[Start of section]

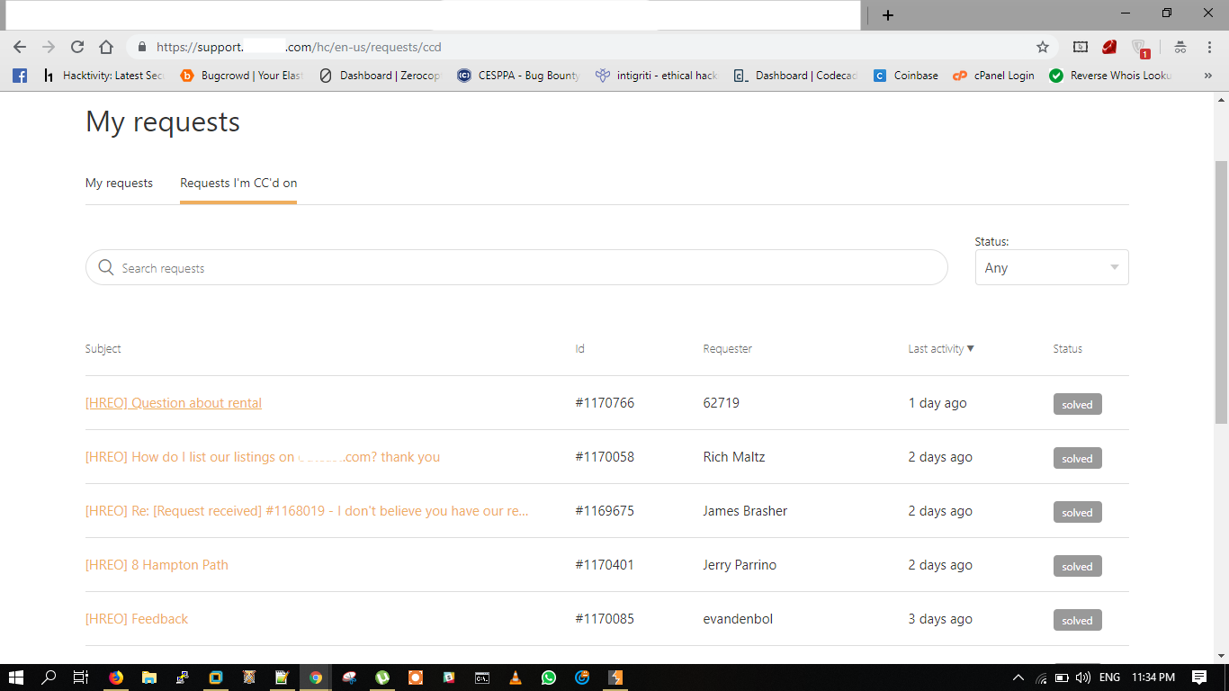Reload the page with the refresh icon
This screenshot has height=691, width=1229.
click(x=77, y=47)
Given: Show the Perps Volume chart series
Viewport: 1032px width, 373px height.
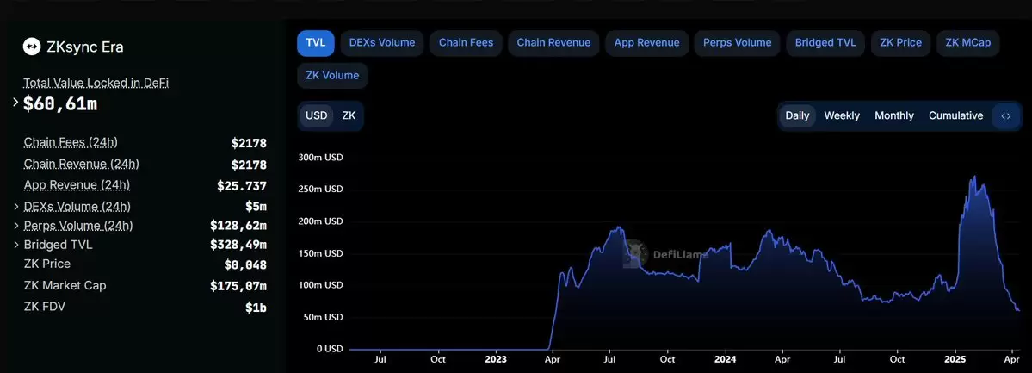Looking at the screenshot, I should pos(737,43).
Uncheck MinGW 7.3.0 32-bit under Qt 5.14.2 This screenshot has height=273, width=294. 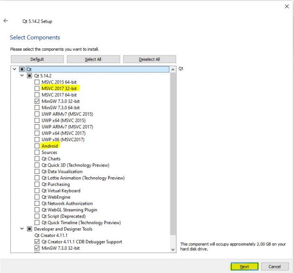37,101
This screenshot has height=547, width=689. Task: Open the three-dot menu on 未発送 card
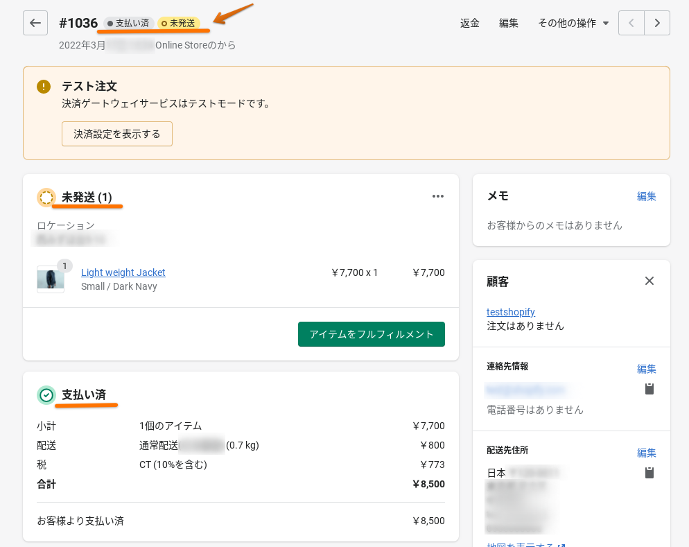pyautogui.click(x=438, y=196)
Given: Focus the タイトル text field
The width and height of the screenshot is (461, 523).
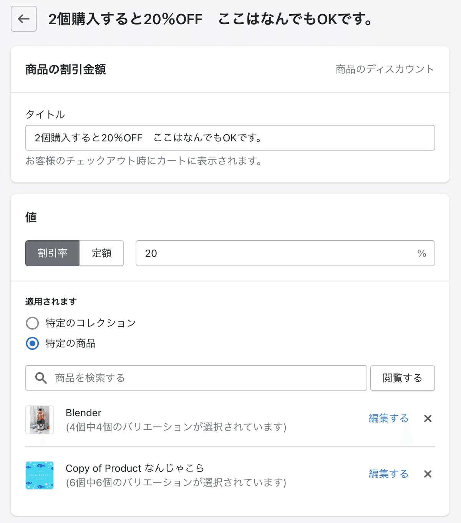Looking at the screenshot, I should coord(230,138).
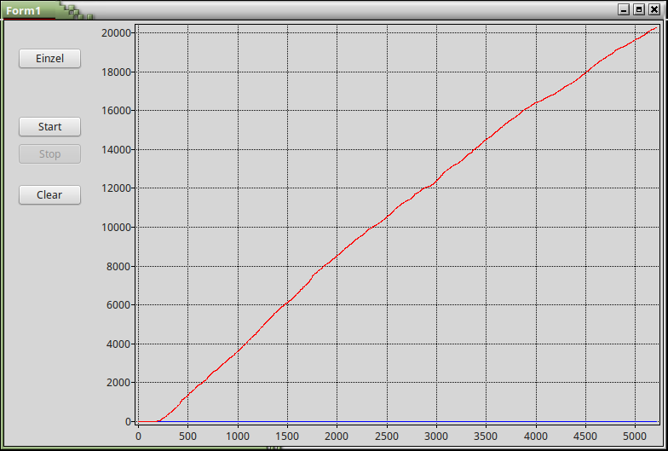Click the Form1 title tab
Image resolution: width=668 pixels, height=451 pixels.
point(26,10)
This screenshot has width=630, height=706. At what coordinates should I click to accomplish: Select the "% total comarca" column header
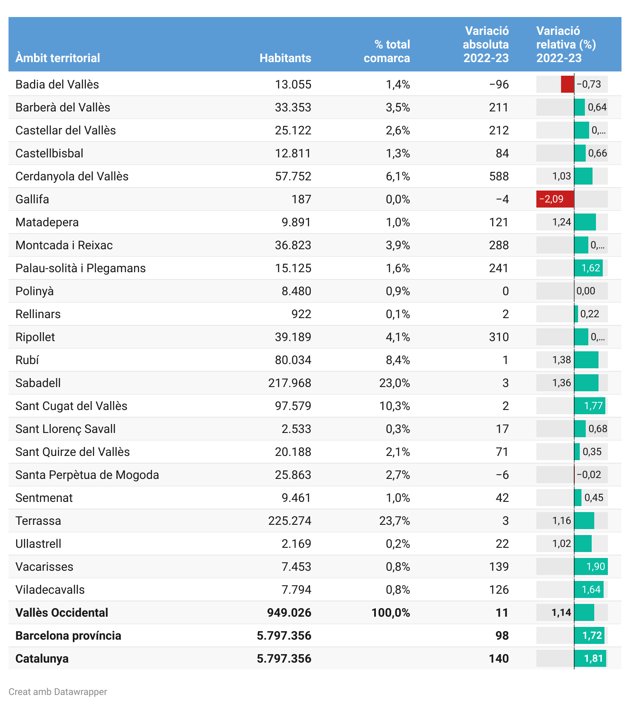point(387,51)
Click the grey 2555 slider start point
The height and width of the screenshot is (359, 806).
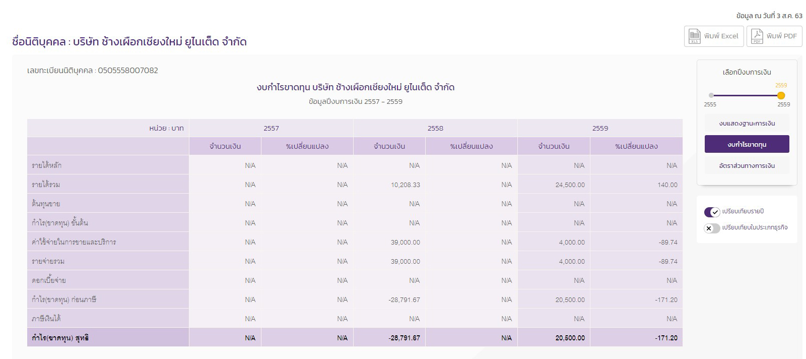pos(711,95)
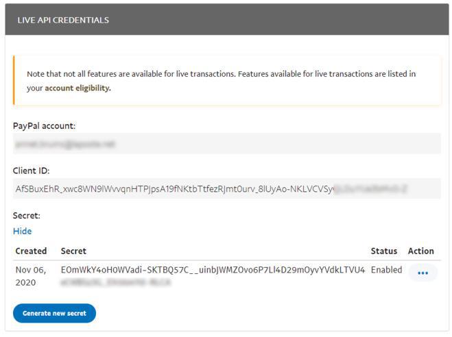
Task: Hide the secret via Hide link
Action: coord(22,231)
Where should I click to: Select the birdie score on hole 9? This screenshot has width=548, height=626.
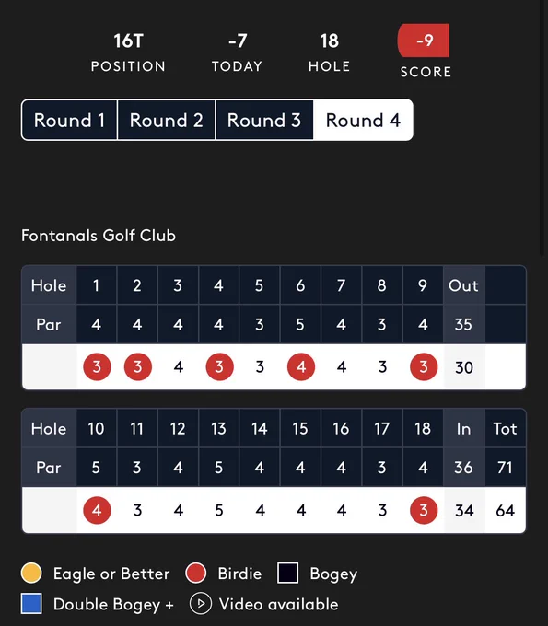click(424, 366)
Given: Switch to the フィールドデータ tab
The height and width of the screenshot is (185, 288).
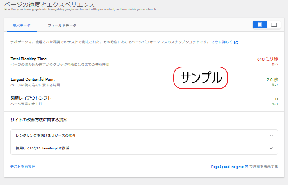Looking at the screenshot, I should coord(62,26).
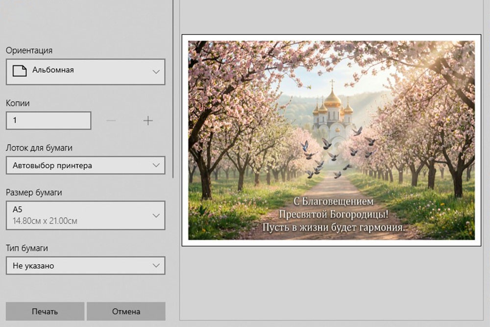Expand the Тип бумаги dropdown
490x327 pixels.
point(85,266)
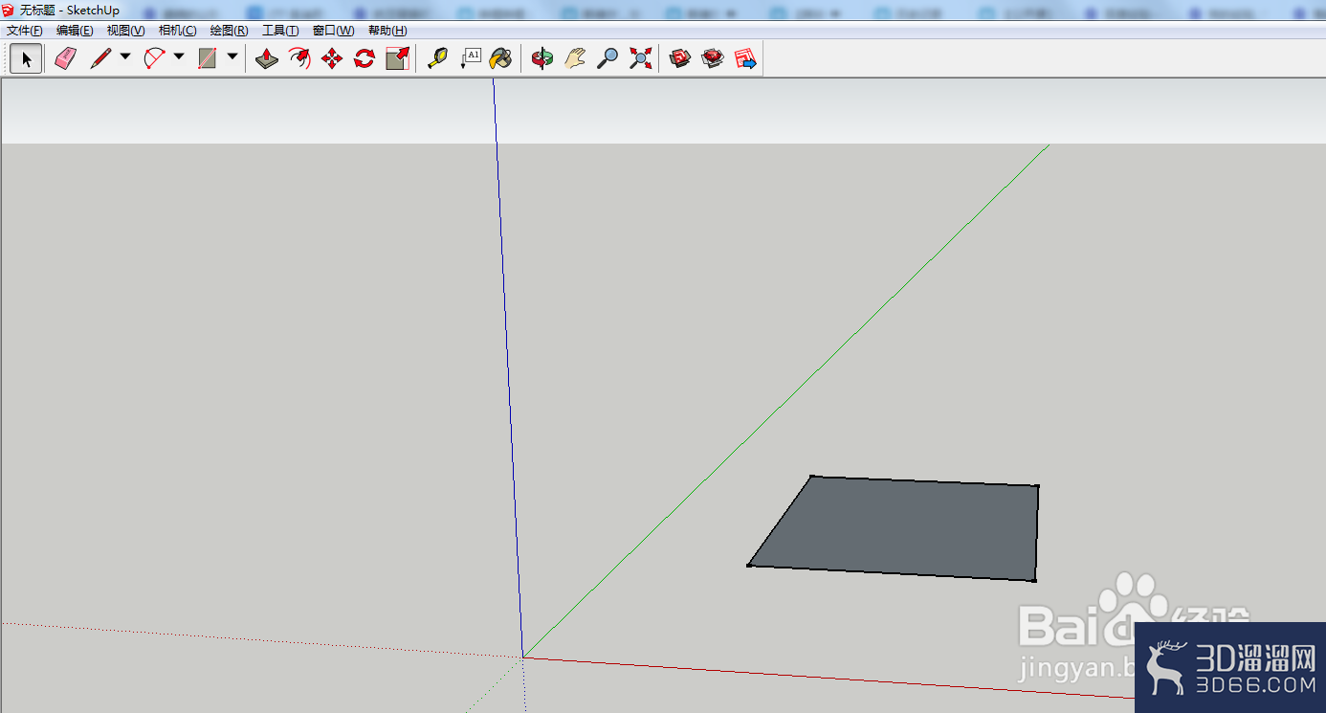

[End of section]

__About this exercise__:
Write out, exactly as they stand, the line with "Given: Focus the タイトル text field" and every line after it through the end of the entries above; omit the pictures.

__Solution__:
Given: Focus the タイトル text field
The width and height of the screenshot is (461, 523).
Looking at the screenshot, I should coord(230,138).
Click the Form1 title tab
Image resolution: width=668 pixels, height=451 pixels.
point(26,10)
This screenshot has width=630, height=706. At what coordinates should I click to accomplish: Select the "% total comarca" column header
point(387,51)
Click the grey 2555 slider start point
The height and width of the screenshot is (359, 806).
pos(711,95)
Task: Hide the secret via Hide link
Action: coord(22,231)
Where should I click to: Select the birdie score on hole 9? This screenshot has width=548, height=626.
click(424, 366)
Given: Switch to the フィールドデータ tab
The height and width of the screenshot is (185, 288).
Looking at the screenshot, I should coord(62,26).
Expand the Тип бумаги dropdown
490x327 pixels.
point(85,266)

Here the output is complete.